How Much Money Do Anesthesiologists Make?

Average Income For Different Types of Anesthesiologists

Surgeons applying gas mask to patient, close-up, portrait
Anderson Ross/Photographer's Choice

Anesthesiologists are physicians who practice in the field of medicine known as anesthesiology. The practice of anesthesiology involves blocking pain via the administration of local or general anesthesia.

Anesthesiologists are primarily responsible for the safety and well-being of patients before, during and after surgery. This may include placing them in the state of controlled unconsciousness called “general anesthesia,” the provision of “regional anesthetics” where only a portion of the body is made numb, or administering sedation when indicated for the relief of pain or anxiety.

Role of Anesthesiologist

The role of the physician anesthesiologist extends beyond the operating room. He or she is responsible for the preoperative assessment of the patient, an evaluation process that carefully considers both the patient’s current state of health and the planned surgical procedure that allows physician anesthesiologists to make judgments about the safest anesthesia plan for each individual patient. The physician anesthesiologist is also responsible for the well being of the patient postoperatively while the patient emerges from the effects of anesthesia. They are often involved in the management of acute postoperative pain, as well as chronic and cancer pain; in cardiac and respiratory resuscitation; in blood transfusion therapies; and in respiratory therapy.

Education

Physician anesthesiologists in the United States complete a four-year undergraduate college degree that includes satisfying pre-med requirements.
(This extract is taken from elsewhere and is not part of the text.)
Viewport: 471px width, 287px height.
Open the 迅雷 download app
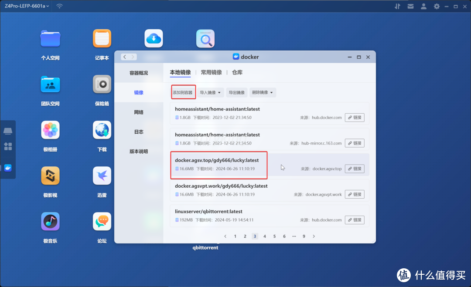pos(102,176)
Like other medical doctors, they must follow undergraduate education with four years of medical school. After medical school, a physician specializing in anesthesiology completes a four-year anesthesiology residency program.

Following completion of a residency program, residents are eligible to sit for the American Board of Anesthesiology (ABA) exam.

Almost 75 percent of physician anesthesiologists are board-certified.

Although physician anesthesiologists complete a minimum of eight years of medical training after college, following residency, many also complete an additional fellowship year of specialty training in specific areas such as pain management, cardiac anesthesia, pediatric anesthesia, neuroanesthesia, obstetric anesthesia or critical care medicine.

Physician anesthesiologists may also seek certification in one of the following subspecialties, which require additional training and examinations: Critical Care Medicine, Hospice and Palliative Medicine, Pain Medicine.

Average Income of Anesthesiologists.

The income of anesthesiologists varies based on a variety of factors such as case volume (or patient volume), local insurance reimbursements, and more.

Additionally, the type of practice the anesthesiologist has also determines their average salary.

General anesthesiologists are the ones who practice in a surgical setting, whether at a hospital, outpatient surgery center, or dental surgery center, for example. These physicians deaden the site being operated upon, or, in the event of major surgery, administer anesthesia by injection and by gas that will put the patient completely "under" in a state of deep sleep, so he or she won't have any awareness or feel any sensation of the surgery.

General anesthesiologists earn $427,956 on average, according to the Medical Group Management Association (MGMA).

Some anesthesiologists practice pain management, which is an office based practice helping patients manage chronic pain caused by illness, accident, or other cause. Pain management anesthesiologists administer drugs via oral medication or injection typically. Anesthesiologists who specialize in pain management earn $529,347 on average annually, according to the MGMA.

Pediatric anesthesiologists specialize in treating children who are undergoing surgery, and their average annual income is $464,412.